## PROVIDED TEXT:
--- Start ---

Son of Polyglot
From PolyglotWiki
Below are some ideas we've had for the next version of Polyglot (aka Son of Polyglot). Feel free to add to the list, or share your opinions.
Contents |
Scheduler
Improving the scheduler and interaction with the scheduler to help debuggability and to enforce (or at least better document) invariants between the ASTs and the type system. The current compiler control flow is very difficult to understand.
- debuggability of goal processing flow
- debugging tools for current framework
- queries: how did we get here (this goal)?
- making clear/declarative relationships between:
- goals
- processing
- data
- invariants
- reasoning about compiler control flow
- failures or missing/dynamically-discovered dependencies
- consider implementing passes as Ant tasks (just a thought)
- transformational passes either shouldn't fail, or must have appropriate functional/transactional guarantees on compiler state
- Making it easier to create new ASTs that are "up-to-date" with respect to the current pass.
Mutability issues
- mutability for types
- "committing" changes to TypeSystem
- transactional type system OR functional type system (efficiency?)
- use handles for Type's to introduce level of indirection between client refs and Type objects themselves?
- semi-immutability of AST's
- immutable AST nodes with monotonically-mutable annotations?
- "monotonic fields"?
- maybe explicitly declare producers of any given monotonic bit of data?
- support for rewriting structure of AST's (as distinct from monotonicity of "derived characteristics" of AST nodes - two separate spaces of data)
- simple support for creating new AST nodes, knitting them into an existing AST, and ensuring the state of processing of new node is consistent with that of the new parent AST.
- Ensure checking passes, when rerun don't report errors twice.
- In general, need mechanisms for enforcing idempotency of compiler passes, or marking bits of the AST/compiler state to allow later instances of a pass to know they shouldn't do that work again.
Error handling
- exception-throwing strategy
- uniform enough?

--- End ---

## PROBLEM 1:
Answer these about the Son of Polyglot page:
(a) As what does the page suggest implementing passes?
(b) When checking passes are rerun, what should they not do?
(c) Which remaining question does the page raise about the exception-throwing strategy?

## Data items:
--- Start ---

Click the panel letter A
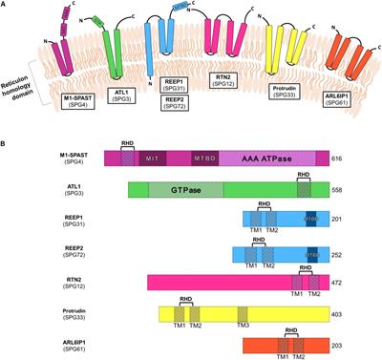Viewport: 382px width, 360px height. pos(6,6)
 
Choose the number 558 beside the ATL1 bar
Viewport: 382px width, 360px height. pos(341,191)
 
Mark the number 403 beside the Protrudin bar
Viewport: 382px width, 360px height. pos(341,313)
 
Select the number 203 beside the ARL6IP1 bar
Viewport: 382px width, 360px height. pos(341,344)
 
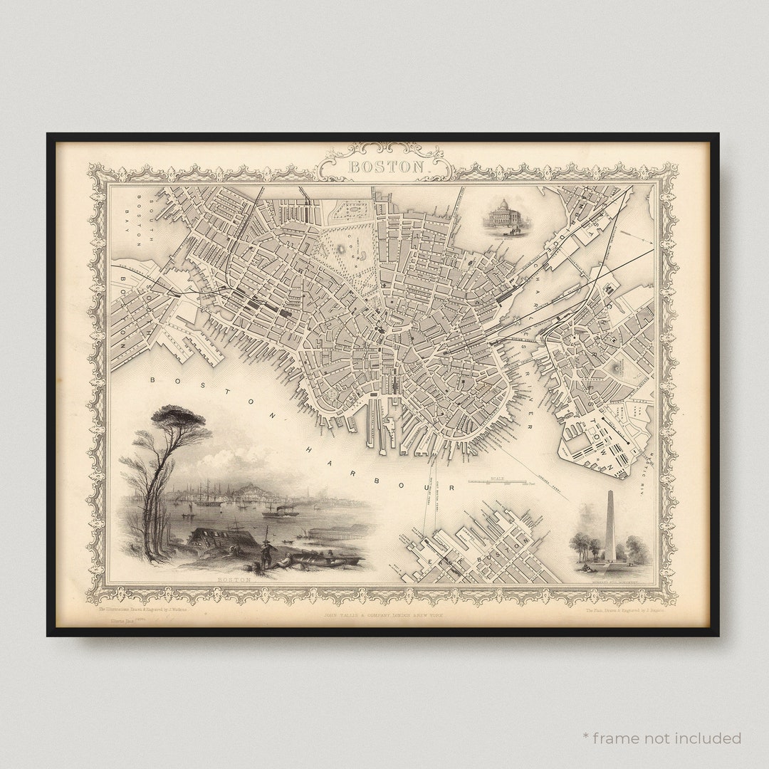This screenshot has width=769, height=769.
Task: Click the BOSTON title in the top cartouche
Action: (385, 167)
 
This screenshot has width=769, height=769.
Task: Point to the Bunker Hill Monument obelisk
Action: (610, 526)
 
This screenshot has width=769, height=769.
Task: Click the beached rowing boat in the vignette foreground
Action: (324, 560)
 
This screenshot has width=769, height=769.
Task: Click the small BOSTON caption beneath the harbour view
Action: (234, 580)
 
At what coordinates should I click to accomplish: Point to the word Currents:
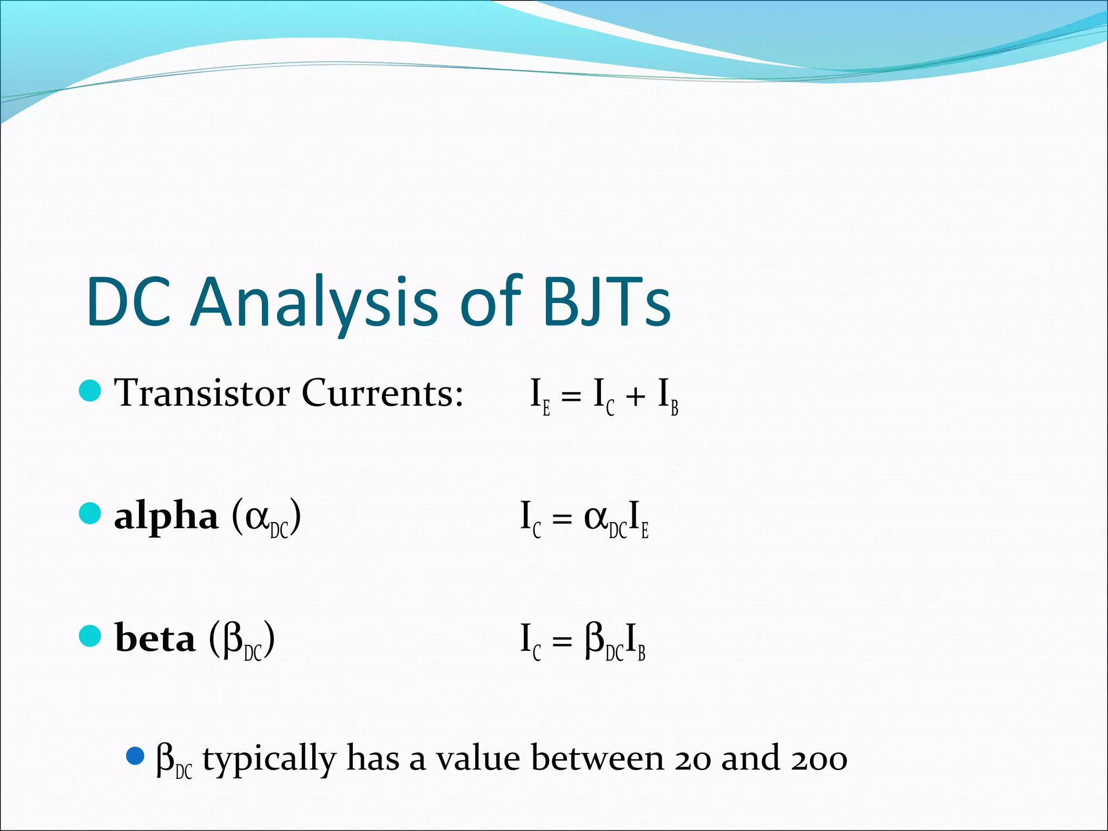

--- End ---

## PROBLEM 2:
Count the lines in the listing that contain the string "BOSTON". Give only the number.

## PROBLEM SOLUTION 1:
(a) As Ant tasks.
(b) Report errors twice.
(c) Whether it is uniform enough.

## PROBLEM SOLUTION 2:
2